Lutar não é crime! Contra as prisões e a tentativa de assassinato de Fabrício

27/jan/2014, 11h03

Pedro Serrano*

FABRÍCIO PROTEUS NUNES FONSECA MENDONÇA CHAVES

Ele tem 22 anos, como eu e muitos de vocês. É estudante ETEC Getúlio Vargas. E neste momento está em coma por ter sido covardemente baleado por PMs na brutal repressão ao ato contra a Copa, no sábado. Um tiro no peito e outro na virilha. Os tiros, dessa vez, não foram de borracha. Era arma de fogo. Minutos e mais minutos até ser levado ao hospital. A justificativa  é uma verdadeira afronta a todos nós: Fabrício possuía um estilete e “resistiu” à prisão. Como assim?! Um estilete versus dois tiros? Quem são esses policiais que estavam sem identificação no momento desse absurdo? O que passa pela cabeça do chefe dessa Polícia, o governador do Estado, que hoje justifica as ações na imprensa? Daqui a pouco, é possível que a PM de São Paulo promova extermínios em massa contra crianças que portem estilingues nas praças! É ultrajante!
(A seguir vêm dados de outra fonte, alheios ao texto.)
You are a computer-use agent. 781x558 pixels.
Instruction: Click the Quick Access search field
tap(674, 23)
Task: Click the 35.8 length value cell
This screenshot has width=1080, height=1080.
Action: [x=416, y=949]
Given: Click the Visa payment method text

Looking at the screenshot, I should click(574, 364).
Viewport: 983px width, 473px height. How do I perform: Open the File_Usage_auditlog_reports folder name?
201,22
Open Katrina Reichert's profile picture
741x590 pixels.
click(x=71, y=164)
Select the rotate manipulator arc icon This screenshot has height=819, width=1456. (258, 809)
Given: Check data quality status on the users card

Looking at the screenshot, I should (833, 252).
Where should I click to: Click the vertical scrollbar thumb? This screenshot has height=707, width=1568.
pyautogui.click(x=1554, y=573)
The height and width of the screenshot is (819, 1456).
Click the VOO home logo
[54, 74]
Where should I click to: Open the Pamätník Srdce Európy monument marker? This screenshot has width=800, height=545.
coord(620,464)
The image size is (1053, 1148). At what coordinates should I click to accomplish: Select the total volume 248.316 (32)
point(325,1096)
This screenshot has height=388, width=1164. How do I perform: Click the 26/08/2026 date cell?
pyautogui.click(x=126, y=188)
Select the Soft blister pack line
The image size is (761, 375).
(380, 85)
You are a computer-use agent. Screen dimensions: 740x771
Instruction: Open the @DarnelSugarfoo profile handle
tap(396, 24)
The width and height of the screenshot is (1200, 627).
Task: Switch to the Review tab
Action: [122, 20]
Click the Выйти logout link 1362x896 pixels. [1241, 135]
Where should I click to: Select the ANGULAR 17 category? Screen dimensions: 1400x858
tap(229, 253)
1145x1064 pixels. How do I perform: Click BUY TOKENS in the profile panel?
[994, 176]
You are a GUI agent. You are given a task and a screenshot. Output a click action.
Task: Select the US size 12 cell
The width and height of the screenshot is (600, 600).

128 pessoas foram presas no ato de sábado. De todos os perfis, idades e profissões. Poderíamos ser eu, você, seu amigo, nosso parente. E o que as une é algo muito simples, que jamais pode ser tratado com base no porrete: protestar na rua contra as injustiças, em especial as várias promovidas pela Copa. E a Polícia e o governo, mais uma vez, cometem “exageros”.

“Fabrício é um cara calmo, que começou a ir às ruas em junho, por achar errado aumentarem a tarifa do transporte”, disse Gabriel, seu irmão.

SOMOS TODOS FABRÍCIO!

*Pedro Serrano é mestrando de Sociologia e do GTN do Juntos!